→ **WORK TASK**
As the answer, set down the lines below from the one containing "Click the Update" through the one containing "Task: Click the General settings gear icon", exactly and inclusively, and no others.

====== RECORDS SUPPLIED ======

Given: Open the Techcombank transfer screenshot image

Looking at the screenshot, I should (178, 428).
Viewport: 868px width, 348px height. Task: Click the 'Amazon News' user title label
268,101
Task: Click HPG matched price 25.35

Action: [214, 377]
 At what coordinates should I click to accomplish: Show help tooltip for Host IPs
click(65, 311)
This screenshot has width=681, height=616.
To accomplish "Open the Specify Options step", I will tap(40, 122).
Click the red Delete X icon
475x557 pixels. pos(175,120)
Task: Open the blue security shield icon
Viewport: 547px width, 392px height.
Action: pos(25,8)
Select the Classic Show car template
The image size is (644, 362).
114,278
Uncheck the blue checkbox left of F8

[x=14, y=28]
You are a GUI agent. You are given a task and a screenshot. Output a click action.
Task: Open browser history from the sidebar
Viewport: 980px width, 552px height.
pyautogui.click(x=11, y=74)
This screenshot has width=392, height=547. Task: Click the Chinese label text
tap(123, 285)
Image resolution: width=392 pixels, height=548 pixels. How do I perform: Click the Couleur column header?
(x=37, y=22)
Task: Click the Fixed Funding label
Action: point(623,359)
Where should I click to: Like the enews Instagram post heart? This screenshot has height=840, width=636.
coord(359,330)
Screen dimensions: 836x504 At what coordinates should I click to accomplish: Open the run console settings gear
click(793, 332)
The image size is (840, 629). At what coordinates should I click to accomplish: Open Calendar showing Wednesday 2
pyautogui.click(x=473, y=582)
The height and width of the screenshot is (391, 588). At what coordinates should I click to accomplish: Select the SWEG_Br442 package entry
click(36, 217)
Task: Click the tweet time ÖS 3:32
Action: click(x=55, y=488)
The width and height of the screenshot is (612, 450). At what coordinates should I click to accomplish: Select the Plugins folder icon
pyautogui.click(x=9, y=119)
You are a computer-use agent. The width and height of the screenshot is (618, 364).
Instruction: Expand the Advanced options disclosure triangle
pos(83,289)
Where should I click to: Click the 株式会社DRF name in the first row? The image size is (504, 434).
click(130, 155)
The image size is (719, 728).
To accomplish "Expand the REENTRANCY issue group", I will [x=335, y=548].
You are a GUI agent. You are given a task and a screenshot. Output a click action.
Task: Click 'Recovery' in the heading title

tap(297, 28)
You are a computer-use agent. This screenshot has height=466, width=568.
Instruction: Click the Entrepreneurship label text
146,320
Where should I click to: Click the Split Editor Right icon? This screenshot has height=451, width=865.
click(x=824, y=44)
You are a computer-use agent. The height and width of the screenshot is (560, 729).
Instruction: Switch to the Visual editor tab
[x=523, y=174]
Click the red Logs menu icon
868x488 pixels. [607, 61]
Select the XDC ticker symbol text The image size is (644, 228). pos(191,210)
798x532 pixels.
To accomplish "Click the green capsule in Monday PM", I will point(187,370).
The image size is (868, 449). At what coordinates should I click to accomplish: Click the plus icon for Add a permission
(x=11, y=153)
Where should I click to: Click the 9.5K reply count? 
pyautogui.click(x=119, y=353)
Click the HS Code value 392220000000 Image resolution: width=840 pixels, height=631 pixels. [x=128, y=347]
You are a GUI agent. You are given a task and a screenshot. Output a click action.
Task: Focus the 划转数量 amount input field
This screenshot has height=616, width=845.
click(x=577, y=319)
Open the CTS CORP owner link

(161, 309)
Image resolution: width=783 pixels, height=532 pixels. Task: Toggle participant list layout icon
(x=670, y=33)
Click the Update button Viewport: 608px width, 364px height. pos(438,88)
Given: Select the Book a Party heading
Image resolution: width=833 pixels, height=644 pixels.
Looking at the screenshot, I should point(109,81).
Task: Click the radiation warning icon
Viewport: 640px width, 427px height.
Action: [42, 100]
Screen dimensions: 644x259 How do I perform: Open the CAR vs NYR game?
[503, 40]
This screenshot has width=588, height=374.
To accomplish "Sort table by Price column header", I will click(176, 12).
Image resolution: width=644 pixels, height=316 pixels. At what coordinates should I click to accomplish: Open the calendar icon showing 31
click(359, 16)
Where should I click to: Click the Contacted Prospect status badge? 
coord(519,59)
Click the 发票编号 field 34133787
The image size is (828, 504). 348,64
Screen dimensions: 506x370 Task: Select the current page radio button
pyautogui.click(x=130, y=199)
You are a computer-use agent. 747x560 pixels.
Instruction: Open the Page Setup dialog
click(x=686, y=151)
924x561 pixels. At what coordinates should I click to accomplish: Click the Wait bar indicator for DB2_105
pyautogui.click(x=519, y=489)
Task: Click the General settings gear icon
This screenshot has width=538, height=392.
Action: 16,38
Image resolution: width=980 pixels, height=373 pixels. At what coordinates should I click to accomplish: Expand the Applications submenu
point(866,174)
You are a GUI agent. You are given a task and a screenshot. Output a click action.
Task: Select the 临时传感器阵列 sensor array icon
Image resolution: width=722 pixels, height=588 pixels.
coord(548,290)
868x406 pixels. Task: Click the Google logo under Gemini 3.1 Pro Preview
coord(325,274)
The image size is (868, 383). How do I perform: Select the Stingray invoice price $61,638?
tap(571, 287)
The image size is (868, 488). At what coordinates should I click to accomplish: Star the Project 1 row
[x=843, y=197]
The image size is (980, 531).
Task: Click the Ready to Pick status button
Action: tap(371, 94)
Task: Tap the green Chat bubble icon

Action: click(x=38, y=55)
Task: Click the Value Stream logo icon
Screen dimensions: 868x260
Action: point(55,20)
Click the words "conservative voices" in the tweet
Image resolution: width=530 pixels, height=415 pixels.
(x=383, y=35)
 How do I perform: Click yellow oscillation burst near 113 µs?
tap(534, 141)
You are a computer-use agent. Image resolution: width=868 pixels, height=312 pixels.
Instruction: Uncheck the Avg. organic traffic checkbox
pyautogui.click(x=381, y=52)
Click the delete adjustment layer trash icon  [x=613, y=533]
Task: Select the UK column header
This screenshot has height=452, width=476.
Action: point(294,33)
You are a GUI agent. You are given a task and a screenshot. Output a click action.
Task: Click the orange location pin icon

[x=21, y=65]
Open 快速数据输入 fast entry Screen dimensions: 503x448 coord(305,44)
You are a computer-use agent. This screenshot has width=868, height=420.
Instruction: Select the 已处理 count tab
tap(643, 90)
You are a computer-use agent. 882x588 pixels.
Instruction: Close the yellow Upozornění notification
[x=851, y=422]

======

→ **RESPONSE TO THE EXERCISE**
Click the Update button Viewport: 608px width, 364px height. pos(438,88)
Given: Select the Book a Party heading
Image resolution: width=833 pixels, height=644 pixels.
Looking at the screenshot, I should point(109,81).
Task: Click the radiation warning icon
Viewport: 640px width, 427px height.
Action: [42, 100]
Screen dimensions: 644x259 How do I perform: Open the CAR vs NYR game?
[503, 40]
This screenshot has width=588, height=374.
To accomplish "Sort table by Price column header", I will click(176, 12).
Image resolution: width=644 pixels, height=316 pixels. At what coordinates should I click to accomplish: Open the calendar icon showing 31
click(359, 16)
Where should I click to: Click the Contacted Prospect status badge? 
coord(519,59)
Click the 发票编号 field 34133787
The image size is (828, 504). 348,64
Screen dimensions: 506x370 Task: Select the current page radio button
pyautogui.click(x=130, y=199)
You are a computer-use agent. 747x560 pixels.
Instruction: Open the Page Setup dialog
click(x=686, y=151)
924x561 pixels. At what coordinates should I click to accomplish: Click the Wait bar indicator for DB2_105
pyautogui.click(x=519, y=489)
Task: Click the General settings gear icon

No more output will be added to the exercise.